Biz de HDP Çocuk Komisyonu olarak depremin hemen ardından hem kriz koordinasyonlarında yer aldık hem de deprem bölgesinde bulunarak çocuklar özelinde yaşanan sorunları ve ihtiyaçları tespit edip bu ihtiyaçların karşılanması için aracılık etmeye çalıştık. Ülke çapında yaşanan bu büyük krizin üstesinden gelebilmek için bir bütün olarak partimiz seferber oldu ve olmaya devam ediyor. Elbette deprem sonrası yaptıklarımızı uzun uzadıya anlatmak için bugün burada değiliz. Deprem sonrası devletin yapmadıkları ve bizlerin yaptıkları toplum nezdinde ayan beyan ortadadır.

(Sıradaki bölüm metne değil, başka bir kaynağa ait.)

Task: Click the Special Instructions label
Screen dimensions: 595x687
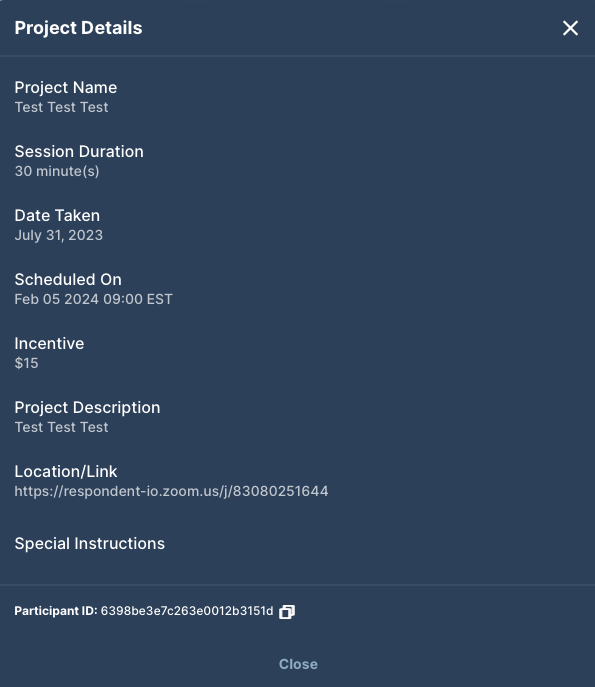Action: coord(89,544)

Toplumsal hakikatin ve dayanışmanın varlığı bizim için yeterlidir

Bahsettiğimiz toplumsal hakikatin bir boyutu da deprem sonrası çocukların yaşadığı ve yaşamaya devam ettiği sorunlardır. Bildiğiniz gibi depremden en çok etkilenen grupların başında çocuklar geliyor. Deprem bölgesi için sayısal olarak bu etki yaklaşık 5 milyonluk bir çocuk nüfusuna denk gelmektedir. Bir başka ifadeyle; deprem bölgesinde yaşayan yaklaşık 15 milyonluk nüfusun 5 milyonu çocuktur. Şunu belirtmekte fayda var. Bölgede deprem öncesinde yaşayan ve TÜİK verisi olan yaklaşık çocuk nüfusu dışında bu açıklama boyunca sizlerle paylaşacağımız sayısal verilerin hiçbiri net verileri ifade etmemektedir.

Sayısal veriler belirsizliğini koruyor

İlk günden itibaren bırakalım çocukların yaralarını sarmayı, hem genel hem de özellikle çocuklarla ilgili sayısal veriler konusunda yaşanan belirsizlik bugün halen varlığını korumaktadır. Özellikle kayıp ve refakatsiz çocuklar gibi hassas bir meselede dahi iktidar ve kurumları tarafından anbean yapılması gereken kamuoyu paylaşımları yapılmamış, kurumlar tarafından günlük raporlar oluşturulmamış ve paylaşılmamıştır. Bu eksiklik bugün de devam ediyor. Bu verilerin şeffaf bir şekilde kamuoyuyla paylaşılması, baştan itibaren merkezi bilgi kaynaklarına, başvuru veri tabanlarına ve kurumların denetimine sözde sahip olan AKP-MHP iktidarının sorumluluğundadır. İktidar bu sorumluluğu bugüne kadar yerine getirmiş değil.

İktidar çocukları belirsizlikle baş başa bırakmıştır

Asgari bürokratik işleyişi dahi tamamen çökerttiğini bizlere bir kez daha gösteren iktidar, toplumu çocuklarla ilgili belirsizlikle baş başa bırakmış ve bırakmaya devam etmektedir. Örneğin AFAD’ın son basın bülteninde yaklaşık 2 milyon insanın göç hareketinin olduğu ifade edilirken, uzmanlar bunun en az 5 milyon olduğunu paylaşıyor. Üstelik AFAD’ın paylaştığı hiçbir veride çocuklarla ilgi bilgi de bulunmamaktadır. Yani aslında AFAD’ın verileri gelişi güzel ve sadece paylaşılmak için paylaşılan verilerdir.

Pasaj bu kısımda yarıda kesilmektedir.